FOTO | Piazza Papa Giovanni XXIII, ultimati gli spazi pubblici soprastanti la stazione metro

di Andrea Tartaglia

Oggi e domani, piazza Papa Giovanni XXIII, a Catania, ospiterà il PopUp market e per l'occasione si farà trovare con una nuova veste. Sono stati completati, infatti, i lavori in superficie in corrispondenza dell'omonima stazione della metropolitana, per cui appare finalmente completato il grande marciapiede dai contorni sinuosi che collega l'area della stazione metro a viale Libertà e a Corso Martiri della Libertà, lungo il lato sud dell'isolato. Pavimentazione chiara e grandi aiuole dove sono state poste diverse essenze botaniche ingentiliscono questo spazio pubblico ritrovato. L'area inaugurata stamane, in particolare, è quella "guadagnata" dall'eliminazione di una piccola strada asfaltata pressoché inutile ai fini viabilistici: adesso, dunque, meno asfalto, più spazio per verde e pedoni. All'interno dello stesso isolato, lungo via Archimede e viale Libertà, rimane chiusa un'area privata che non è oggetto di questi lavori di riqualificazione. Per essa si ipotizza, in futuro, una rinconversione in terminal bus extraurbani.
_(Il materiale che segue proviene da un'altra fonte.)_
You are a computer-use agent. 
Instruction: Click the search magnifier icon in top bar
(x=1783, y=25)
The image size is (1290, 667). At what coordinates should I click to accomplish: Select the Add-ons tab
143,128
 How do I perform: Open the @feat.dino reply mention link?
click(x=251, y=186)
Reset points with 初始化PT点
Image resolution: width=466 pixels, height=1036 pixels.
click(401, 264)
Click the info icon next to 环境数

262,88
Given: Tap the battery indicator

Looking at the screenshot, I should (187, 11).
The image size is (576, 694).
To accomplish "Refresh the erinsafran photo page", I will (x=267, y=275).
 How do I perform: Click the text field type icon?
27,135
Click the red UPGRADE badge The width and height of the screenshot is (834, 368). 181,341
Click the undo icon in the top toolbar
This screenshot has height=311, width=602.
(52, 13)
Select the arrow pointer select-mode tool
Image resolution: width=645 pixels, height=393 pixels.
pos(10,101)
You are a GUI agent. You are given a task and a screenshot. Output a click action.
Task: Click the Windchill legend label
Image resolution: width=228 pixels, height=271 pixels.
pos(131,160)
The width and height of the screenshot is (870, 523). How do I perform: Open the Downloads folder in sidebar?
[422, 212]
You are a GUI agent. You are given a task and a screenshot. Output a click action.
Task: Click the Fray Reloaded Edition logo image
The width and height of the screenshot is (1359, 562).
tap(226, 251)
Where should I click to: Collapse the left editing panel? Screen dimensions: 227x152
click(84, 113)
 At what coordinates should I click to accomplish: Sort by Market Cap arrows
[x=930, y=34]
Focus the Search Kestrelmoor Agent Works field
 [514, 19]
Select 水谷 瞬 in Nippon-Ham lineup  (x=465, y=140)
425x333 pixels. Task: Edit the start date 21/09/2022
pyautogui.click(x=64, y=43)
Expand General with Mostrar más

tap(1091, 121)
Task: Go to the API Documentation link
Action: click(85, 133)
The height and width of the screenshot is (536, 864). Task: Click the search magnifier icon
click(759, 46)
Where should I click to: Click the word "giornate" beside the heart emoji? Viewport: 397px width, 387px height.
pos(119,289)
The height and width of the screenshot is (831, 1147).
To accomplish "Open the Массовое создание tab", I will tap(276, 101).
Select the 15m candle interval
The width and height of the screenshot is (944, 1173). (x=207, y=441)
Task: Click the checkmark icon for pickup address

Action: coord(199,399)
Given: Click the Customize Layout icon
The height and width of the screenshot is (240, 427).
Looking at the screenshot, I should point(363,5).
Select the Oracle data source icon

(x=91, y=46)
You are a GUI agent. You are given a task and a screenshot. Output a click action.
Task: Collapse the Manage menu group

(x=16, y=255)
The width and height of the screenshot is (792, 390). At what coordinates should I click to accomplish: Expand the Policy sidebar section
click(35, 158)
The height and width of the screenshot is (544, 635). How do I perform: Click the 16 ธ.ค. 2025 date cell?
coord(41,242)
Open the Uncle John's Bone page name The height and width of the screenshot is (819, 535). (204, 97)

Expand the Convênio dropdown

Anche la stazione metro vede lentamente avanzare i lavori che le competono per quanto riguarda le rifiniture: è stato montato il portale rosso dell'accesso lato via Archimede. In superficie rimangono da installare le panchine previste lungo i bordi delle aiuole in rilievo, i copribulloni bianchi delle piastre in acciaio e le coperture delle pensiline, mentre la bella fontana vista accesa in occasione dell'inaugurazione della tratta metropolitana rimane ancora spenta. All'interno della stazione, invece, si attendono ancora i sospirati corrimani. L'auspicio è che la piazza possa anche essere dotata di rastrelliere per biciclette, di cestini portarifiuti e di una fontanella: in un luogo tra stazione metro, stazione centrale FS e capilinea di bus urbani ed extraurbani, sono tanti i turisti e i pendolari che gradirebbero, specialmente nei mesi estivi.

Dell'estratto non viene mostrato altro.